Goal of the exercise:
Transcription should be exact. Include all entries.

Dataset records:

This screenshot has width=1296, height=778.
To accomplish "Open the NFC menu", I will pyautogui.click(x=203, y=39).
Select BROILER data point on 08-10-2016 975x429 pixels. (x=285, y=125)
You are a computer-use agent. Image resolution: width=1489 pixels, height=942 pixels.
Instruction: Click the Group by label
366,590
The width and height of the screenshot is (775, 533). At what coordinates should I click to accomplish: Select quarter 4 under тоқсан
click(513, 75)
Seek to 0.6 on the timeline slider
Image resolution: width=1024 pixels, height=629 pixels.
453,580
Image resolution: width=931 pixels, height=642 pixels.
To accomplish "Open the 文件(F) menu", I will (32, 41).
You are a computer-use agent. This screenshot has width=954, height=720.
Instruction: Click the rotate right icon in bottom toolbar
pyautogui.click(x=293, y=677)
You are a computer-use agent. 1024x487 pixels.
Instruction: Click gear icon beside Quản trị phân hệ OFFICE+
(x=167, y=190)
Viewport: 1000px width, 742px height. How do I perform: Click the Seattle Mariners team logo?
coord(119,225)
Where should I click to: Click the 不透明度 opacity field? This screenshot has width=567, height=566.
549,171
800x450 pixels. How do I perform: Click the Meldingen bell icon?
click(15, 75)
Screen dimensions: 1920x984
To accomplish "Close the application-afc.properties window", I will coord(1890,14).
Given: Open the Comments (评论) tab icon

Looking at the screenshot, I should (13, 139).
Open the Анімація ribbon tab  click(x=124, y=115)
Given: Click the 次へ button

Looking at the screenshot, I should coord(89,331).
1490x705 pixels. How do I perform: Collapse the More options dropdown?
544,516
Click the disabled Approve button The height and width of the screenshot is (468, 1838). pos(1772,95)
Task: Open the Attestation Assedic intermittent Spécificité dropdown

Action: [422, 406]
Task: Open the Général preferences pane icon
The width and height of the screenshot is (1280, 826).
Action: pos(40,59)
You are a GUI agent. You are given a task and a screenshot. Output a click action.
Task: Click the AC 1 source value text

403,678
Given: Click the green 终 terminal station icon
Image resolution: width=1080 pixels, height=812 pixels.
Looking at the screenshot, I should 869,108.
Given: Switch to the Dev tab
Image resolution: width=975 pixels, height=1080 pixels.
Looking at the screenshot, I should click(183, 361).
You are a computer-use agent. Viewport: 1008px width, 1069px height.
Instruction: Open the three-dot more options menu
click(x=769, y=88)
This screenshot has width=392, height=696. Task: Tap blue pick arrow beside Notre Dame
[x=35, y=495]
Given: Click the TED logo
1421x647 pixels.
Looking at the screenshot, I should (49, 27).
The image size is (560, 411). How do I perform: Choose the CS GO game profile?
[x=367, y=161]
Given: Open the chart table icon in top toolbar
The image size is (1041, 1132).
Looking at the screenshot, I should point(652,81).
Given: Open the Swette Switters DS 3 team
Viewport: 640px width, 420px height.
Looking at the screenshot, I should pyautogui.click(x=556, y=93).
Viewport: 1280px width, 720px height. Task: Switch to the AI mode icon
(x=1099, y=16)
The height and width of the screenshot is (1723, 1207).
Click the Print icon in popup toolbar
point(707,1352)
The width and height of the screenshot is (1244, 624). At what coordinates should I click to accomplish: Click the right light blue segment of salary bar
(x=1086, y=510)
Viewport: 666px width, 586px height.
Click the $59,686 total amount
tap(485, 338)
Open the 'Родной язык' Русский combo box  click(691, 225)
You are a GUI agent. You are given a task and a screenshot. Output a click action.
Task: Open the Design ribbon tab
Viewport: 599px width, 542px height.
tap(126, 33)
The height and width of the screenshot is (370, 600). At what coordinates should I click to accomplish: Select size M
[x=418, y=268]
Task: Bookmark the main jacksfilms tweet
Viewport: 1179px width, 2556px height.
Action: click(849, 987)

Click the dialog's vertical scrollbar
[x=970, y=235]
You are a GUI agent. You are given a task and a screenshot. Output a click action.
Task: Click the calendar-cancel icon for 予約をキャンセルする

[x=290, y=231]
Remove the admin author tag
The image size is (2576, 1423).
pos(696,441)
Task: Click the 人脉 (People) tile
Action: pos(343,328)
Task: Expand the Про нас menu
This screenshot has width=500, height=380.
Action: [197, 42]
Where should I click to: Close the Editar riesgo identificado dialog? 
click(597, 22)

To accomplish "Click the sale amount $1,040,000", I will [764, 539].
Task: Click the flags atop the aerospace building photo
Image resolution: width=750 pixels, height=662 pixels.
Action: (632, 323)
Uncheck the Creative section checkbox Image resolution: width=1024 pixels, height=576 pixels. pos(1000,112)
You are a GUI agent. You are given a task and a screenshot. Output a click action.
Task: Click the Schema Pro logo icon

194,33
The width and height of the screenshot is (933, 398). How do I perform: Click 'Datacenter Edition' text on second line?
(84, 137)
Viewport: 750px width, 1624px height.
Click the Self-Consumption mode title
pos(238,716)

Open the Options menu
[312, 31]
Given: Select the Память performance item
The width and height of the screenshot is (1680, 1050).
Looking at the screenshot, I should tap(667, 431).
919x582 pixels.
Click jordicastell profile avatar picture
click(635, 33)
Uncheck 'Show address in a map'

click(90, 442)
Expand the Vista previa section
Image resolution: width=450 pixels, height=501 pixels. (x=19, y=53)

Task solution:
This screenshot has width=1296, height=778.
To accomplish "Open the NFC menu", I will pyautogui.click(x=203, y=39).
Select BROILER data point on 08-10-2016 975x429 pixels. (x=285, y=125)
You are a computer-use agent. Image resolution: width=1489 pixels, height=942 pixels.
Instruction: Click the Group by label
366,590
The width and height of the screenshot is (775, 533). At what coordinates should I click to accomplish: Select quarter 4 under тоқсан
click(513, 75)
Seek to 0.6 on the timeline slider
Image resolution: width=1024 pixels, height=629 pixels.
453,580
Image resolution: width=931 pixels, height=642 pixels.
To accomplish "Open the 文件(F) menu", I will (32, 41).
You are a computer-use agent. This screenshot has width=954, height=720.
Instruction: Click the rotate right icon in bottom toolbar
pyautogui.click(x=293, y=677)
You are a computer-use agent. 1024x487 pixels.
Instruction: Click gear icon beside Quản trị phân hệ OFFICE+
(x=167, y=190)
Viewport: 1000px width, 742px height. How do I perform: Click the Seattle Mariners team logo?
coord(119,225)
Where should I click to: Click the 不透明度 opacity field? This screenshot has width=567, height=566.
549,171
800x450 pixels. How do I perform: Click the Meldingen bell icon?
click(15, 75)
Screen dimensions: 1920x984
To accomplish "Close the application-afc.properties window", I will coord(1890,14).
Given: Open the Comments (评论) tab icon

Looking at the screenshot, I should (13, 139).
Open the Анімація ribbon tab  click(x=124, y=115)
Given: Click the 次へ button

Looking at the screenshot, I should coord(89,331).
1490x705 pixels. How do I perform: Collapse the More options dropdown?
544,516
Click the disabled Approve button The height and width of the screenshot is (468, 1838). pos(1772,95)
Task: Open the Attestation Assedic intermittent Spécificité dropdown

Action: [422, 406]
Task: Open the Général preferences pane icon
The width and height of the screenshot is (1280, 826).
Action: pos(40,59)
You are a GUI agent. You are given a task and a screenshot. Output a click action.
Task: Click the AC 1 source value text

403,678
Given: Click the green 终 terminal station icon
Image resolution: width=1080 pixels, height=812 pixels.
Looking at the screenshot, I should 869,108.
Given: Switch to the Dev tab
Image resolution: width=975 pixels, height=1080 pixels.
Looking at the screenshot, I should click(183, 361).
You are a computer-use agent. Viewport: 1008px width, 1069px height.
Instruction: Open the three-dot more options menu
click(x=769, y=88)
This screenshot has width=392, height=696. Task: Tap blue pick arrow beside Notre Dame
[x=35, y=495]
Given: Click the TED logo
1421x647 pixels.
Looking at the screenshot, I should (49, 27).
The image size is (560, 411). How do I perform: Choose the CS GO game profile?
[x=367, y=161]
Given: Open the chart table icon in top toolbar
The image size is (1041, 1132).
Looking at the screenshot, I should point(652,81).
Given: Open the Swette Switters DS 3 team
Viewport: 640px width, 420px height.
Looking at the screenshot, I should pyautogui.click(x=556, y=93).
Viewport: 1280px width, 720px height. Task: Switch to the AI mode icon
(x=1099, y=16)
The height and width of the screenshot is (1723, 1207).
Click the Print icon in popup toolbar
point(707,1352)
The width and height of the screenshot is (1244, 624). At what coordinates should I click to accomplish: Click the right light blue segment of salary bar
(x=1086, y=510)
Viewport: 666px width, 586px height.
Click the $59,686 total amount
tap(485, 338)
Open the 'Родной язык' Русский combo box  click(691, 225)
You are a GUI agent. You are given a task and a screenshot. Output a click action.
Task: Open the Design ribbon tab
Viewport: 599px width, 542px height.
tap(126, 33)
The height and width of the screenshot is (370, 600). At what coordinates should I click to accomplish: Select size M
[x=418, y=268]
Task: Bookmark the main jacksfilms tweet
Viewport: 1179px width, 2556px height.
Action: click(849, 987)

Click the dialog's vertical scrollbar
[x=970, y=235]
You are a GUI agent. You are given a task and a screenshot. Output a click action.
Task: Click the calendar-cancel icon for 予約をキャンセルする

[x=290, y=231]
Remove the admin author tag
The image size is (2576, 1423).
pos(696,441)
Task: Click the 人脉 (People) tile
Action: pos(343,328)
Task: Expand the Про нас menu
This screenshot has width=500, height=380.
Action: [197, 42]
Where should I click to: Close the Editar riesgo identificado dialog? 
click(597, 22)

To accomplish "Click the sale amount $1,040,000", I will [764, 539].
Task: Click the flags atop the aerospace building photo
Image resolution: width=750 pixels, height=662 pixels.
Action: (632, 323)
Uncheck the Creative section checkbox Image resolution: width=1024 pixels, height=576 pixels. pos(1000,112)
You are a GUI agent. You are given a task and a screenshot. Output a click action.
Task: Click the Schema Pro logo icon

194,33
The width and height of the screenshot is (933, 398). How do I perform: Click 'Datacenter Edition' text on second line?
(84, 137)
Viewport: 750px width, 1624px height.
Click the Self-Consumption mode title
pos(238,716)

Open the Options menu
[312, 31]
Given: Select the Память performance item
The width and height of the screenshot is (1680, 1050).
Looking at the screenshot, I should tap(667, 431).
919x582 pixels.
Click jordicastell profile avatar picture
click(635, 33)
Uncheck 'Show address in a map'

click(90, 442)
Expand the Vista previa section
Image resolution: width=450 pixels, height=501 pixels. (x=19, y=53)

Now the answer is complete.